REPUBLIKA.CO.ID, JAKARTA -- Wakil Ketua DPR, Fadli Zon, khawatir Presiden Joko Widodo tak membaca putusan Mahkamah Konstitusi tentang penghinaan terhadap presiden dan wakil presiden. Pada 2006 lalu, MK telah membatalkan pasal tersebut.
Kala itu, MK menilai pasal itu dapat menghambat upaya komunikasi dan perolehan informasi dan berpeluang menghambat hak atas kebebasan menyatakan pikiran dengan lisan, tulisan dan ekspresi sikap.
Namun, dalam Rancangan Undang-Undang Kitab Hukum Pidana (RKUHP), pemerintah justru kembali mengajukan pasal penghinaan terhadap presiden dan wakil presiden untuk dihidupkan kembali.
"Saya khawatir Pak Jokowi belum baca keputusan MK tersebut. Atau malah jangan2 Pak Jokowi tidak tahu rancangan usulan pemerintah ini?" katanya lewat akun twitter pribadinya @fadlizon seperti dikutip Republika, Rabu (5/8).
Ia berpandangan, pasal penghinaan presiden tak boleh dihidupkan kembali. Usulan Pemerintah memasukkan pasal penghinaan Presiden dalam RKUHP dinilainya sebagai kemunduran hukum di Indonesia. Ditambah lagi, pasal tersebut sudah dibatalkan MK.
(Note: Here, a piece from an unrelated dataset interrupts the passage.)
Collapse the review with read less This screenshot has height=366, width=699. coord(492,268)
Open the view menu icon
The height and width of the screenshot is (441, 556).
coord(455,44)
"Jika Presiden mengusulkan lagi psl penghinaan Presiden, sama saja Presiden membuat aturan yg bertentangan dgn konstitusi," katanya.
Ia pun menegaskan pasal penghinaan terhadap presiden tidak boleh masuk RKUHP dan harus dicabut. Menurut dia, pasal tersebut dikhawatirkan dapat menjadi instrumen pemerintah untuk membungkam pihak-pihak yang mengkritik presiden.
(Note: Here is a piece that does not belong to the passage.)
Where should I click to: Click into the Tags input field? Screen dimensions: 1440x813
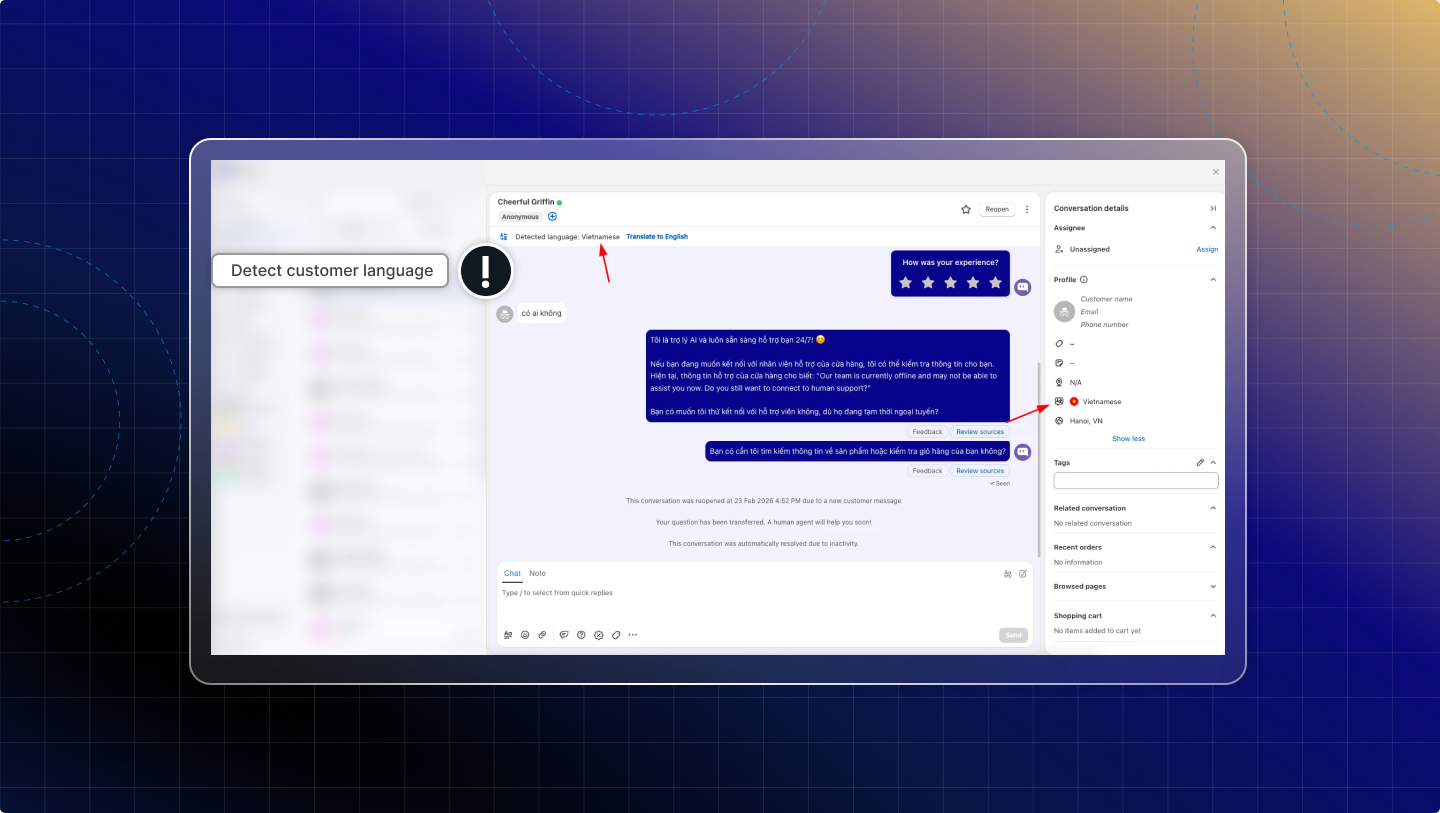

"Saat ini bukan zamannya Presiden takut dikritik atau diprotes olh civil society, media, intelektual, atau masyarakat umumnya," katanya.
Dalam revisi KUHP tercantum dalam Pasal 263 ayat 1 RUU KUHP yang berbunyi, "setiap orang yang di muka umum menghina Presiden atau Wakil Presiden, dipidana dengan pidana penjara paling lama lima tahun atau pidana denda paling banyak Kategori IV".
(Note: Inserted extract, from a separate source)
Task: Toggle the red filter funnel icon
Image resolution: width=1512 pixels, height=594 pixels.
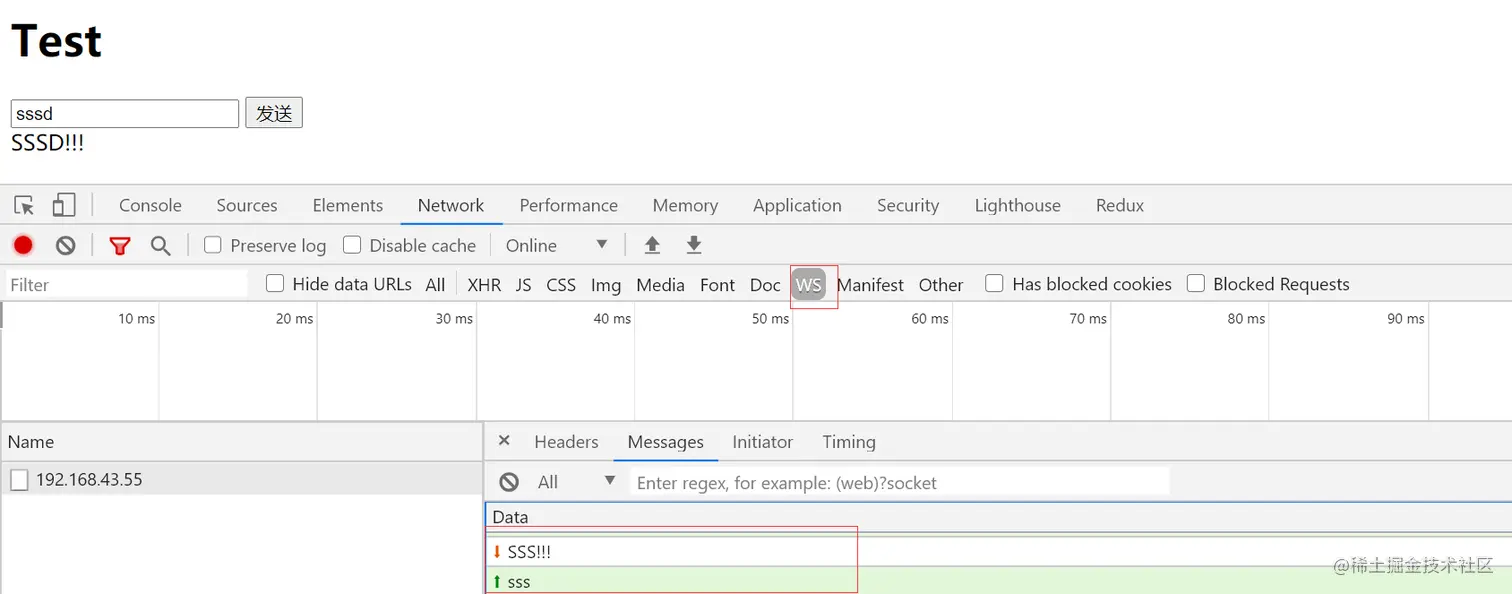Action: click(x=120, y=246)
Pasal selanjutnya semakin memperluas ruang lingkup Pasal Penghinaan Presiden yang tertuang dalam RUU KUHP, seperti dalam Pasal 264 yang berbunyi,
"Setiap orang yang menyiarkan, mempertunjukkan, atau menempelkan tulisan atau gambar sehingga terlihat oleh umum atau memperdengarkan rekaman sehingga terdengar oleh umum yang berisi penghinaan terhadap Presiden atau Wakil Presiden dengan maksud agar isi penghinaan diketahui atau lebih diketahui umum, dipidana dengan pidana penjara paling lama 5 tahun atau pidana denda paling banyak Kategori IV."